©Hattrick
スペインでサッカーを見ることは美術館で絵を楽しむことに似ている。日本でのサッカー観戦はお弁当を手にしたピクニックの雰囲気。イタリアでは、スタジアムに入ると戦場に引きずり込まれた気分になる。そこではサッカーは戦闘だ。
そんな国でザッケローニ日本代表新監督は生きてきた。ACミランなどで働くともなれば、日々さらされる重圧は日本人が想像する比ではない。並大抵のことには屈しない人だろう。概してイタリア人監督は戦術も指導(私生活を含めて)も細かい。ザックにも潜んでいるそんなラテンの血を早く見てみたいね。
日本代表は海外組の選手をどう使っていくのが一番いいのか、考える時にさしかかっているだろう。無理に招集しなくていいのではと個人的には思っている。
人間は使えば「減っていく」ものだ。海外と日本の往復を4年も続ければ、身につくものもある一方、それだけ疲れ、削れ、壊れていく。今は大丈夫でも肝心な2年、3年後にはボロボロになりかねない。海外で認められようとしているとき、帰国して時間と労力を使い、クラブに戻れば体調は多少なりとも崩れている。クラブも「復帰後はまずベンチから」と考えがち。現地で活躍し、心身のコンディションを保つ大切さはもっと考慮されていい。

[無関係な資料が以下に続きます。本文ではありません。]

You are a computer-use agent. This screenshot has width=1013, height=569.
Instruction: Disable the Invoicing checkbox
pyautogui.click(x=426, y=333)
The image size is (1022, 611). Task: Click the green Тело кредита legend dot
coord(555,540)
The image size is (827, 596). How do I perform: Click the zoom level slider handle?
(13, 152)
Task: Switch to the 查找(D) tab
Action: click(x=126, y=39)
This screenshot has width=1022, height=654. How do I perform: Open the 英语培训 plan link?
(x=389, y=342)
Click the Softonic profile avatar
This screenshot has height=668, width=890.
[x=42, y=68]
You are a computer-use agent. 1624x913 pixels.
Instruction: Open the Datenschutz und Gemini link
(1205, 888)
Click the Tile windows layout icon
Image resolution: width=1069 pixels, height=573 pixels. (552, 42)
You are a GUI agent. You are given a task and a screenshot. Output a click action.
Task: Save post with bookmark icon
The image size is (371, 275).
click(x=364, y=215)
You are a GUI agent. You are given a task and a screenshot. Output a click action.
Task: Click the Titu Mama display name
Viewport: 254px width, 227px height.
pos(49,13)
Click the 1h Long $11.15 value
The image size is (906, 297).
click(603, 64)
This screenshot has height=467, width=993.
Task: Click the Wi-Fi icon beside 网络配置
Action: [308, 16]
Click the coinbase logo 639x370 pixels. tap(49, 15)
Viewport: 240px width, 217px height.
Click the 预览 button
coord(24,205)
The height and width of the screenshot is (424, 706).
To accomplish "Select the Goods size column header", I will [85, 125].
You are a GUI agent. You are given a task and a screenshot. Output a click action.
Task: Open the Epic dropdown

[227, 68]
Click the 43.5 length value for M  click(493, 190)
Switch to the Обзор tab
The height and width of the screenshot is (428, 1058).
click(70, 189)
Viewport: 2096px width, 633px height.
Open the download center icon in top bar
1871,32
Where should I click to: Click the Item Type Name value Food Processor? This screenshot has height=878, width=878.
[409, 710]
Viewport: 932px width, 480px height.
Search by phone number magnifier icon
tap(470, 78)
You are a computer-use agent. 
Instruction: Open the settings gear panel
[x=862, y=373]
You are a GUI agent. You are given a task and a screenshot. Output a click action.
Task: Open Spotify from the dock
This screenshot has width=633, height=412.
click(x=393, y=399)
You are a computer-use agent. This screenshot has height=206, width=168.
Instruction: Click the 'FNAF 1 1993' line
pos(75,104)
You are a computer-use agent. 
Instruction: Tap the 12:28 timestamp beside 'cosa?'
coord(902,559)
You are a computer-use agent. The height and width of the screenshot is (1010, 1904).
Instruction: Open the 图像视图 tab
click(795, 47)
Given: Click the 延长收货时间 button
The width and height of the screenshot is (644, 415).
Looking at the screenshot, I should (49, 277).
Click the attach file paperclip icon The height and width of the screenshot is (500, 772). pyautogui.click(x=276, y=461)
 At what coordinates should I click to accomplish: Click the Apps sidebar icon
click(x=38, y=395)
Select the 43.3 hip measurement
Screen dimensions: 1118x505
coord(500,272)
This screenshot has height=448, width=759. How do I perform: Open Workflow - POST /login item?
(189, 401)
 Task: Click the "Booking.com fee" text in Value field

そんな海外挑戦組の一人、香川真司選手(ドルトムント)はパラグアイ戦のゴールで、どこか救われたところがあったんじゃないか。ワールドカップ(W杯)に帯同メンバーとしてかかわった1カ月は悔しく苦しかったはず。調子が上がっても目の前の試合には出られない。目標が遠い先にしかないことは選手にとってつらい。その状況で自分を見つめ直し、経験したことが大きな財産なんだ。
遠回りしたことで得るものがある。一足飛びで成功しないで良かった、と言える時もある。腐らず、未来をみつめる。今の僕もそんな気持ち。自分がこの先どうなれるのか、考えながらサッカーと向き合い続ける。「今さら何を」と言われるかもしれない。でもこれは自分との勝負だから。
それにしてもパラグアイ戦の香川はよかった。ボールの持ち出し方、DFとの間合いの取り方に表れる技術、そしてキレのあるドリブル。やっぱり代表の背番号11はああでないとね。